Terminating GNOME Shell
In the past, this has been complicated too, since not all components can easily handle bits and pieces of the Shell getting destroyed in a rather arbitrary order, as it means signals get emitted when they were not expected to, e.g. when parts of the shell that was expected to still exist has already been cleaned up. A while ago, a new door was opened making it possible to handle rather conveniently: enter the signal tracker, a helper that makes it possible to write code using signal handlers that automatically disconnects signal handlers on shutdown.
And as a result, the tests pass!
Enabled in CI
Right now we’re running the “basic” perf test on each merge request in GNOME Shell. It performs some basic operations, including opening the quick settings menu, handles an incoming notification, opens the overview and application grid. A screen recording of what it does can be seen below.
So far, widgets are triggered programmatically. Using input events via virtual input devices means we get more fully tested code paths.
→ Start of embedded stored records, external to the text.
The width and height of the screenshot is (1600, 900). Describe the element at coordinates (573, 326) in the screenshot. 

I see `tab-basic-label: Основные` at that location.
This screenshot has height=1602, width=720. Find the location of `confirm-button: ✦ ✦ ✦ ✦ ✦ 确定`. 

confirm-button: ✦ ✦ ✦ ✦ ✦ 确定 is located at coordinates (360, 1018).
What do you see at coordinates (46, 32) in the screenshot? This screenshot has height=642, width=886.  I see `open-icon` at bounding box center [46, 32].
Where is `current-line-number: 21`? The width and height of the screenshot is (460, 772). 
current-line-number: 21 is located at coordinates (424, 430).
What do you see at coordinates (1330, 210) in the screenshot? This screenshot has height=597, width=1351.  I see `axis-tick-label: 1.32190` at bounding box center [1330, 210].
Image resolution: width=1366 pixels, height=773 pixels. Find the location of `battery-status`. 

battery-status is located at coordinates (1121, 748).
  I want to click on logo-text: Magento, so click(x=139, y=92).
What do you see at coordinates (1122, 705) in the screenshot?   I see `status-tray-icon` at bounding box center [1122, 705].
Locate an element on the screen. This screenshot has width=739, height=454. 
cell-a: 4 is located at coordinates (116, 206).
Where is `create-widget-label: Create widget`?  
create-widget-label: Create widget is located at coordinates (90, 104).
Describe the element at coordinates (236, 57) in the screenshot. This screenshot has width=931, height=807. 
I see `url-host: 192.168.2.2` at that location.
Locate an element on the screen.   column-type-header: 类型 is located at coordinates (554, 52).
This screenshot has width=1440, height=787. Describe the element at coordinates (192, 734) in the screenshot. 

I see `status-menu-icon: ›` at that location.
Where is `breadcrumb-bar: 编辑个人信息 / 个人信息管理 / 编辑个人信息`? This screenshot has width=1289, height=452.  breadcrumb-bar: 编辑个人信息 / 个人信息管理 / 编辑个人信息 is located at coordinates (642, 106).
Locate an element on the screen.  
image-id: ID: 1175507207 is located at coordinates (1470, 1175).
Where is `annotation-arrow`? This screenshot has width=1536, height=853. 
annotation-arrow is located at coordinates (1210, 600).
Better test infrastructure for things related to input is being worked on for Mutter, and can hopefully be reused in GNOME Shell’s tests.
Running tests from Mutter’s CI
GNOME Shell provides a decent sanity test for Clutter, Mutter’s compositing library, so ensuring that it runs successfully and without warnings is useful to make sure changes there doesn’t introduce regressions.
Using so called reference screenshots, test will be able to ensure there were no actual visual changes unless so was intended. The basic infrastructure exist in and can be exposed by Mutter, but for something like GNOME Shell, we probably need a way other than in-tree reference images for storage as is done in Mutter, in order to not make the
gnome-shell git repository grow out of hand.
Currently the tests use a single fixed resolution virtual monitor, but this should be expanded to involve multi monitor and hotplugging. Mutter has ways to create virtual monitors, but does not yet export this via by GNOME Shell consumable API.
GNOME Shell Extensions
Not only GNOME Shell itself needs testing, running tests specifically for extensions, or running GNOME Shell’s own tests as part of testing extensions would have benefits as well.